§ **DIRECTIONS**
Reproduce the records below exactly, leaving out any pictures.

§ **Data excerpts**
= Beginning of Section =

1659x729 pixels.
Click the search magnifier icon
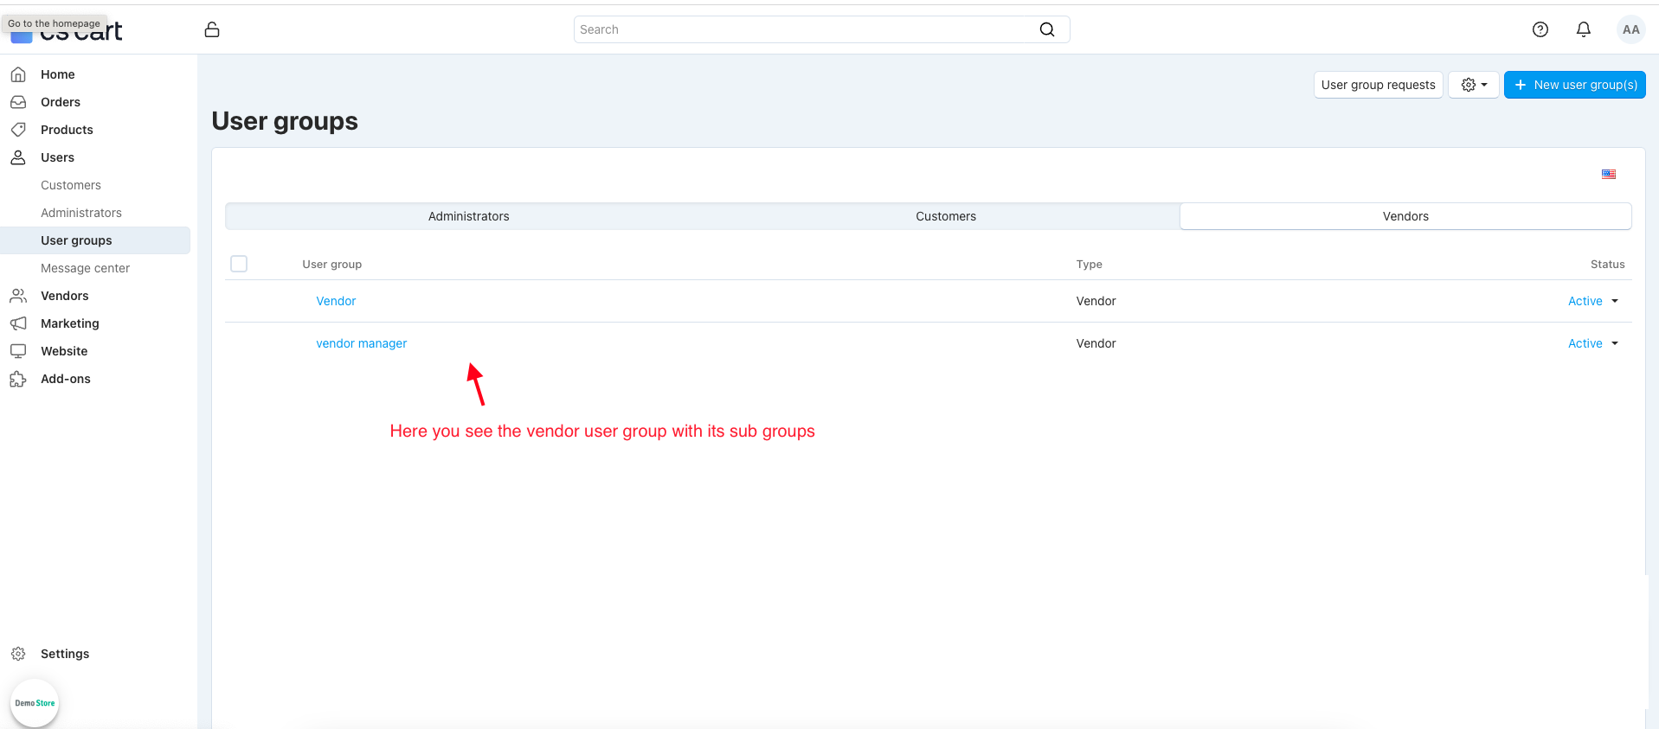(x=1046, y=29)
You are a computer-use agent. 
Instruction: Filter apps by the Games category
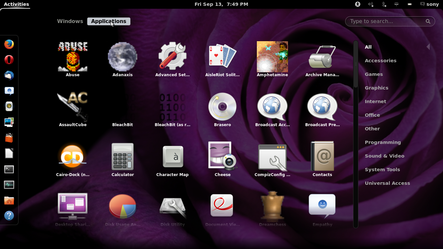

= End of Section =

§ **TASK RESPONSE**
1659x729 pixels.
Click the search magnifier icon
(x=1046, y=29)
You are a computer-use agent. 
Instruction: Filter apps by the Games category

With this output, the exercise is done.